Blood Moon is a lot of fun assuming it’s on your side of the battlefield! Will you be the one with Blood Moon on your side of the battlefield at #SCGORL? Try this new toolbox (what?!) list if locking em out is your style!

Everyone hates getting Blood Mooned. Conversely, most people love Blood Mooning their opponent. It’s comforting to know that your opponent has zero castable cards in their hand and you get to play your cards with abandon while they are forced to watch impotently from the sidelines.

Playing actual games of Magic is overrated. Winning is not. And locking your opponent out of the game on turn 2 is going to win a lot of games. This deck does that more often than any I’ve seen while still retaining a strong backup plan for when things go awry and your opponent has basic lands (the nerve of some people) or your draw isn’t perfect (we all know how unlucky you are).

And the formula is quite simple: “Mana creature on turn 1. Blood Moon or Eldritch Evolution your mana creature into Magus of the Moon on turn 2.” Eldritch Evolution is a functional Blood Moon here, thus greatly increasing the consistency of landing the lock piece on time. Other decks trying to do this may have to run four copies of the subpar Magus of the Moon, but you get to cut it to one while having your virtual copies be among the best cards in your deck in any situation, thus greatly decreasing the opportunity cost of building your deck around such a narrow but powerful plan.

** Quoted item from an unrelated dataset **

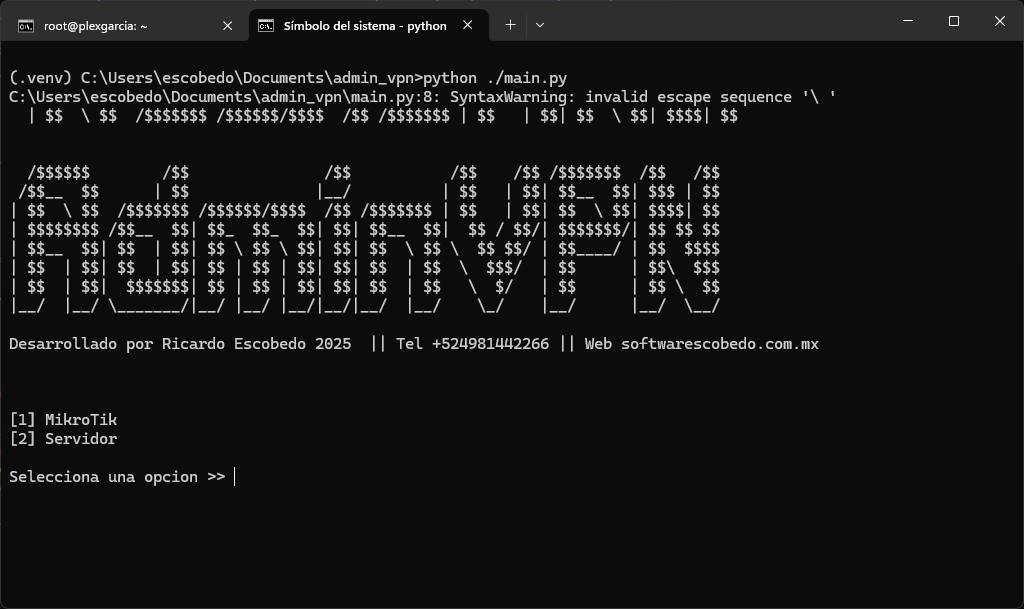Click the X to close the python tab

pyautogui.click(x=467, y=25)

And the best part is that, despite being a three-color deck, your mana creatures insulate you from your own Moon effects, thus letting you break the natural symmetry of the card without limiting yourself to mono-red, which would necessitate a huge sacrifice in the power level of your surrounding cards.

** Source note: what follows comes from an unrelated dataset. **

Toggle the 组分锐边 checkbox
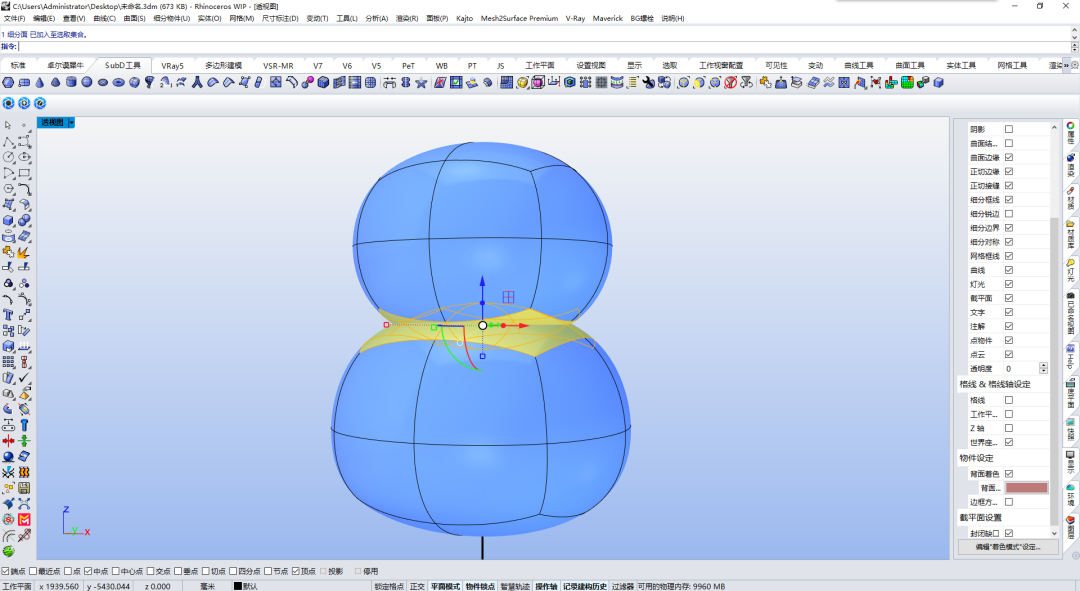[1008, 214]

In fact, the rest of the deck looks like a typical Kiki-Evolution deck, complete with the Chords of Calling and infinite Restoration Angels. The one concession made to the prison plan is the singleton Avalanche Riders, allowing you to shut the door on your opponent by killing a basic land and potentially rebuying the effect with a Restoration Angel. Pro tip: Cast your Restoration Angel on your upkeep with the echo trigger on the stack. Then immediately duck to avoid your opponent’s flurry of punches brought on from their blinding rage.

After all, you’re the one serving up a heaping pile of Fiery Justice on their mana creatures in case they were hoping to, you know, do something of consequence. You’re the good guy fighting the good fight, so how dare they get upset!

The designer went a bit overboard with the toolbox here, filling their sideboard with narrow singletons, so feel free to cut down some of the less-needed ones for your expected metagame for more powerful sideboard options. I’d also like to see the fourth Eldritch Evolution in the maindeck over the fourth Chord of Calling, but then again, I really like Blood Mooning people.